Speaking is an Artform: (1:57) Yet another collection of outtakes, this one featuring tongue-tied actors blowing their lines.
Super Villains of the Animal World: (2:19) Brief clips of the actors comically losing their composure with their animal co-stars.
How Spy Was Made: A collection of eight entertaining featurettes. Paul Feig: Alt-P (11:08) is a brisk, lighthearted profile of the filmmaker. Indecent Proposals From the Cast (3:04) covers some of the actors’ rejected pitches for their characters. Changing Statham (5:45) examines the action star’s comedic turn. Stuntarama (13:26) covers the film’s (surprisingly plentiful) action set pieces. In Da Klub (6:26) takes us to the film’s museum-turned-nightclub set and inside the 50 Cent cameo. Susan’s Disguises (4:31) reveals the main character’s hideous costumes were McCarthy’s idea. Odd Couple On Set (4:50) is dedicated to Feig and McCarthy’s kooky chemistry. No Go Gadgets (3:36) features the CIA-basement crew showing us their decidedly uncool office supplies.

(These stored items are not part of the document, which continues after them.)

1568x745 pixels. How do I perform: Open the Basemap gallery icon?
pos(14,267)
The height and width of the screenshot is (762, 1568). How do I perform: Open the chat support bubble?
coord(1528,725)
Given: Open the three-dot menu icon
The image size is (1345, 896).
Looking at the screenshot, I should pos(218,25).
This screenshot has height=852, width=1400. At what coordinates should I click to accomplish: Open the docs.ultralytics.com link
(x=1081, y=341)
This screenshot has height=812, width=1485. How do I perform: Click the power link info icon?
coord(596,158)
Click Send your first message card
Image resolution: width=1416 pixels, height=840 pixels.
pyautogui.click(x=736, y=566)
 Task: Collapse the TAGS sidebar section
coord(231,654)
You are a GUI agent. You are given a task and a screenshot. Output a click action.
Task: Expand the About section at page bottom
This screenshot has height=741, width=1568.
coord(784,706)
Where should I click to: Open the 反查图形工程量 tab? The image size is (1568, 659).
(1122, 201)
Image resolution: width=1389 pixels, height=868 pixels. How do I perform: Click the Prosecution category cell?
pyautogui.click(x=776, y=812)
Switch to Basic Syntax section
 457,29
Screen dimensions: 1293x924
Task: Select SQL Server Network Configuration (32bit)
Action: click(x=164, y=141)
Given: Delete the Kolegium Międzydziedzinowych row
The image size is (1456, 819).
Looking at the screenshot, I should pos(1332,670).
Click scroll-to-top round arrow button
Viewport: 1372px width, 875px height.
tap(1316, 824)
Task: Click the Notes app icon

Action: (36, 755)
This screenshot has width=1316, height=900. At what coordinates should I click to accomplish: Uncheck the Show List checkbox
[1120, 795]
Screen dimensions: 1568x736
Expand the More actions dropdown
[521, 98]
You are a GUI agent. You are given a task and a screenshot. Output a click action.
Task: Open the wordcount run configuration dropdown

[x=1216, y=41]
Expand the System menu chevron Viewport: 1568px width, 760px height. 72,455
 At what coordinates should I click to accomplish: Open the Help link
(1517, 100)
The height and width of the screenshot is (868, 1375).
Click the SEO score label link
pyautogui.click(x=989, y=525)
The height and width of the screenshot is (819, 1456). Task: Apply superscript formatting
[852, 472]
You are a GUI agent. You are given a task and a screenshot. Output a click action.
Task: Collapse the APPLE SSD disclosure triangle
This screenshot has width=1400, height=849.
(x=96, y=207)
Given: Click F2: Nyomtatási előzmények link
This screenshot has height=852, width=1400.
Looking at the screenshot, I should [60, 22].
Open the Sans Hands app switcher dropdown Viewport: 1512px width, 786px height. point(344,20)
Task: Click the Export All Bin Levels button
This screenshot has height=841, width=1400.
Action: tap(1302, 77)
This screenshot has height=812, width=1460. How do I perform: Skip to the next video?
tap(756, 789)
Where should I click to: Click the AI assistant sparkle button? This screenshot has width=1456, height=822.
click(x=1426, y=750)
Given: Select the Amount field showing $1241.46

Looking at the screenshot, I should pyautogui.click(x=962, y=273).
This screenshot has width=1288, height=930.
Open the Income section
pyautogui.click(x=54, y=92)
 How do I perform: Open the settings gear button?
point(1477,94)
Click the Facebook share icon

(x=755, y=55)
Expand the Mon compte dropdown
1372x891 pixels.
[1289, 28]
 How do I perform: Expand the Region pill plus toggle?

Commentary: Feig does the honors, along with cinematographer Robert Yeoman, gaffer John Vecchio, producer Jessie Henderson, and fight coordinator Wally Garcia. This is a jovial, informative track that covers the film’s production throughout Europe and plenty of bawdy anecdotes. The commentary is available for both the theatrical cut and the longer unrated version. I suggest you go with the unrated version, since the theatrical commentary seems to have been edited down from the longer cut.
Even though a chunk of the bonus material is a textbook example of quantity over quality, the Blu-ray’s impressive A/V components and the extensive special features give this release a slight boost.